O governador Renato Casagrande (PSB) elevou o tom das críticas ao seu antecessor e principal adversário nas eleições deste ano, Paulo Hartung (PMDB). Em sabatina na Rádio CBN Vitória, na manhã desta segunda-feira (11), o socialista fez menção pela primeira vez aos casos de corrupção no governo passado. Apesar de não ter mencionado nomes ou fatos específicos, Casagrande destacou os investimentos feitos em transparência em seu governo. “É o melhor remédio para combater a corrupção”, cravou.

“Estou dando essa informação à sociedade capixaba. O meu governo conquistou a honra de ser considerado o mais transparente do Brasil. As pessoas não veem denúncia de corrupção no meu governo. Minha família me honrou com esses ensinamentos para não tolerar desvios. A população que avalie, qual governo tem denúncia de corrupção?”, provocou o socialista.

Depois de aparentar certa surpresa com os ataques lançados por Hartung no debate na mesma rádio entre os candidatos, o governador demonstrou mais segurança na hora de comparar as duas gestões. “Quem produziu mais resultado em três anos e meio do que se produziu em oito de governo, precisa dar resposta quando se é atacado. Desde o início estava apenas sendo afirmativo, trabalhando para frente. Mas na hora que sofri um ataque, eu não tinha outro caminho”, justificou.

Casagrande voltou a destacar a necessidade de “quitar” o passivo social deixado pelo antecessor. “O que está em jogo são dois modelos: o anterior, concentrador de riquezas e decisões políticas; e o meu, que defende o econômico e a gestão do governo, além de dividir as decisões do governo com a sociedade sempre com diálogo e parceria”, classificou.

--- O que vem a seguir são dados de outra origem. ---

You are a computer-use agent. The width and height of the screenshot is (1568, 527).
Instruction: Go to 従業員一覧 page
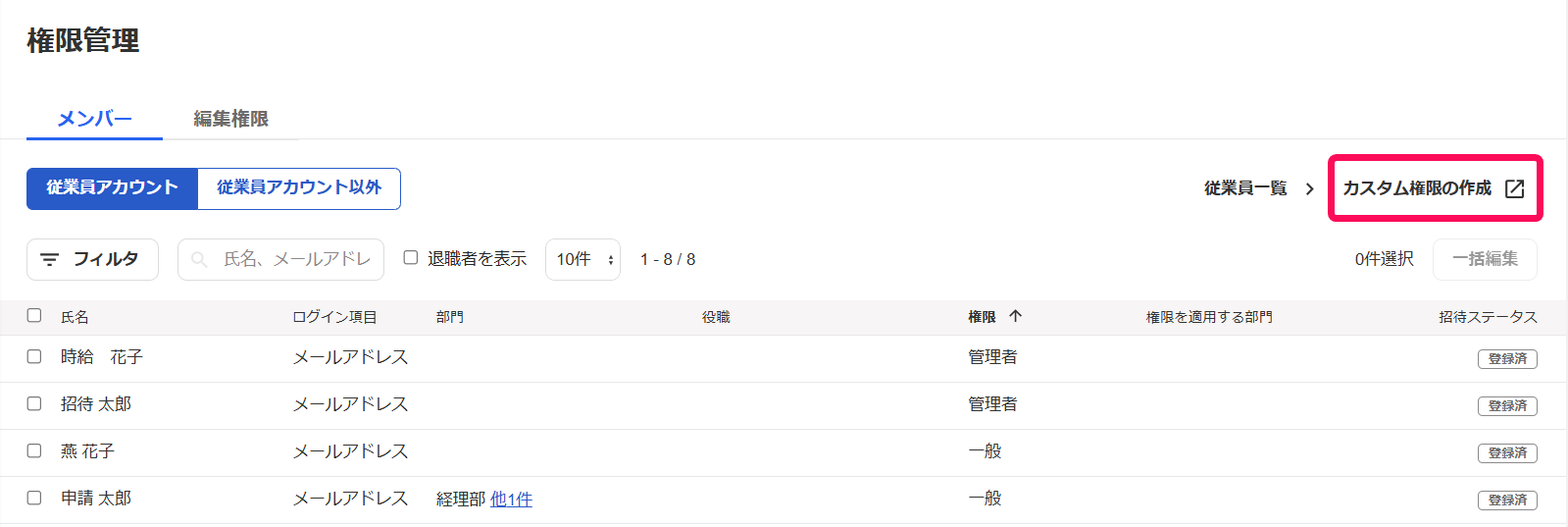[1245, 188]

O governador citou os investimentos na política de enfrentamento da violência, como a contratação de quase 6 mil policiais e aquisição de 2,7 mil viaturas, além da ampliação dos gastos em outras áreas: “Lógico que tive de ampliar os gastos com custeio, mas justamente para pagar esse passivo social. Para melhorar a segurança pública, eu preciso de policiais. Quando assumimos o governo, a segurança exigia um choque de gestão para reduzir a impunidade. É lógico que eu precisava recuperar a rede física estadual de ensino, tanto que fizemos obras em 288 escolas”, comentou.

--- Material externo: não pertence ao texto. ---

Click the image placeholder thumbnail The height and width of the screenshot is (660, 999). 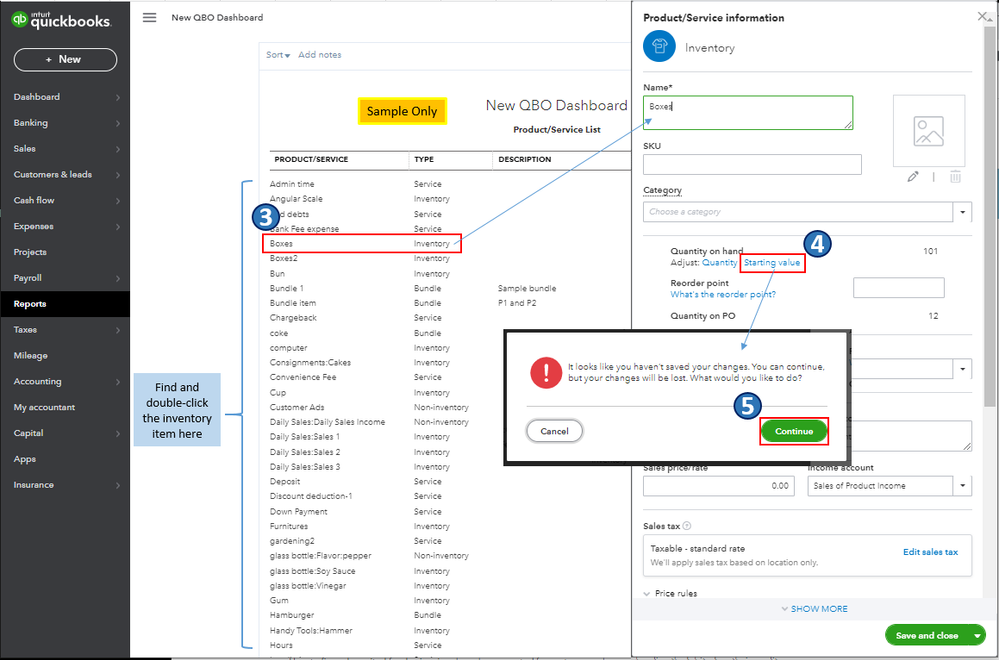point(929,131)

Casagrande também respondeu as críticas feitas pelo peemedebista sobre as obras herdadas pela atual administração, como os projetos do BRT e da Quarta Ponte: “Porque isso era só conversa em roda, não tinha nenhum projeto, nem concepção. As obras foram contratadas sem projeto executivo. Hoje a obra está sendo implementada. O que existia era um debate ou intenção de fazer, mas quem transformou foi o nosso governo”.

O socialista explicou que a elaboração de um projeto executivo pode chegar até três anos. “O que eu tenho de preocupação é com os órgãos de controle, deixar uma empresa quebrar por fazer uma obra sem projeto ou condenar um secretário meu a ficar exposto na Justiça pelo resto da vida por uma falta de contratação adequada, como aconteceu na área da Sejus. Não posso ser irresponsável”, concluiu.